LA THÉRAPIE par réalité virtuelle, approche fondée sur les nouvelles technologies qui a vu le jour aux États-Unis il y a une quinzaine d’année et qui se développe en France depuis le début des années 2000, présente une différence fondamentale avec la psychothérapie, puisque le sujet est en immersion dans un environnement avec lequel il interagit. « Ce que le patient voit dans le casque dépend de ses mouvements et, ainsi, l’imaginaire est contraint par la réalité », précise le Pr Roland Jouvent, qui rappelle que la thérapie par réalité virtuelle connaît différents domaines d’application, dont l’un des plus développés est celui de la peur de tomber.
De nombreux patients concernés.
La peur de tomber concerne une grande partie de la population âgée, de patients atteints de maladies neurologiques ou de syndromes posttraumatiques et découle à la fois d’une réalité corporelle et d’une phobie. Il ne s’agit donc par d’une phobie irrationnelle pure car cette peur s’explique aussi par la diminution des compétences sensorielles ou motrices. De ce fait, elle requiert un traitement adapté, qui combine deux étapes. La première est la réalité virtuelle à proprement parler, où le sujet est placé dans un environnement virtuel où il peut se déplacer en toute sécurité. Au fil des séances, de 10 à 12, le patient reprend confiance, se lève, marche, tourne, toujours accompagné par une assistante de recherche clinique. Les résultats sont très bons, voire trop bons, ce qui expose le sujet, en excès de confiance, à prendre des risques et finalement à chuter. C’est pour éviter les conséquences de cet excès de confiance qu’a été ajoutée la remédiation cognitive : la réalité augmentée, où, grâce à une webcam, le patient se voit dans l’environnement virtuel, comme cela se passe dans les jeux vidéos par exemple. Il retrouve ainsi son corps, ses limites, ce qui lui permet de trouver de nouveaux repères. « Mais chez un patient ayant un déficit moteur, la remédiation cognitive ne modifie aucunement les paramètres objectifs de la marche », insiste le Pr Jouvent.
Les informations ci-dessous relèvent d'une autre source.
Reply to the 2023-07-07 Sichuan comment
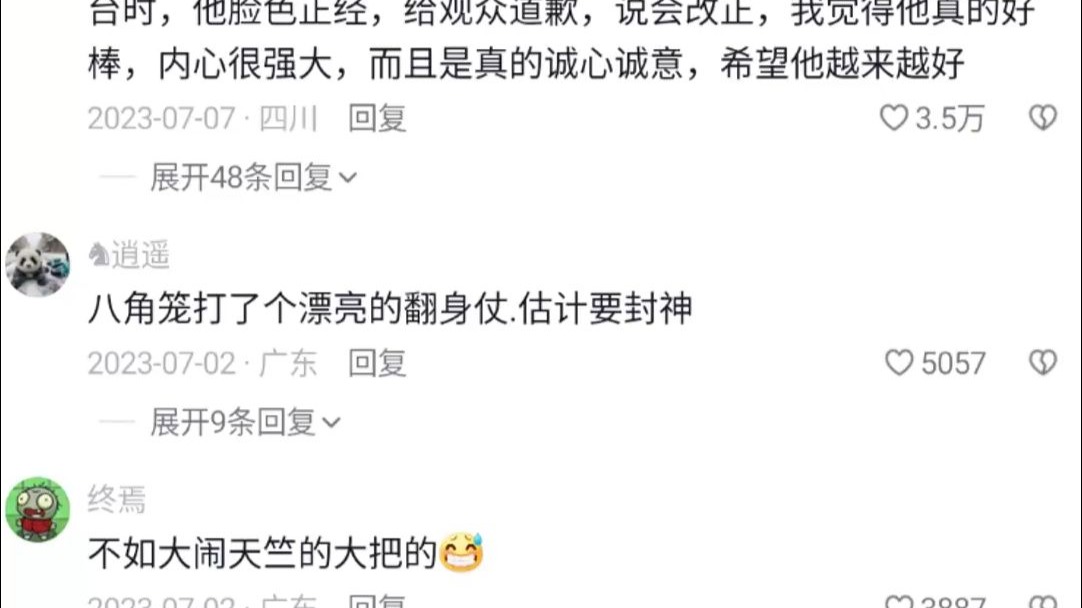Screen dimensions: 1082x608 [x=377, y=118]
Ce traitement combiné aboutit à un rééquilibrage physique de croyances, où interviennent des facteurs émotionnels.
Les bénéfices de cette thérapie persistent sur le long terme, en particulier chez les sujets ayant une peur de tomber posttraumatique. Dans le cadre du vieillissement, des séances « de rappel » peuvent être nécessaires pour compenser l’évolution de problèmes d’équilibre par exemple.
Plusieurs situations concernées.
« La réalité virtuelle devrait connaître un développement croissant en psychiatrie. Pour traiter notamment la peur de tomber, problème fréquent et souvent négligé, mais aussi être utilisée dans la schizophrénie et l’autisme. La réalité virtuelle permet en effet de coupler en temps réel la pensée et la réalité des informations corporelles ce qui diminue la dissociation et la dépersonnalisation », rappelle le Pr Jouvent.
Elle pourrait également être utilisée dans des pathologies infracliniques, qui retiennent de plus en plus l’attention, telles que la phobie des ascenseurs ou la peur des chutes dans les escaliers du métro, qui est rapportée par une personne sur cinq selon une enquête menée par l’observatoire régional de la santé au travail auprès de 5 000 salariés d’Île-de-France. « La RATP s’est d’ailleurs rapprochée de notre laboratoire pour étudier la possibilité de traiter cette peur de tomber avec des équipements multimédias grand public ». Tout un nouveau champ de recherches s’ouvre aujourd’hui.
D’après un entretien avec le Pr Roland Jouvent, directeur du centre émotions USR 3246, groupe hospitalier Pitié-Salpêtrière, Paris.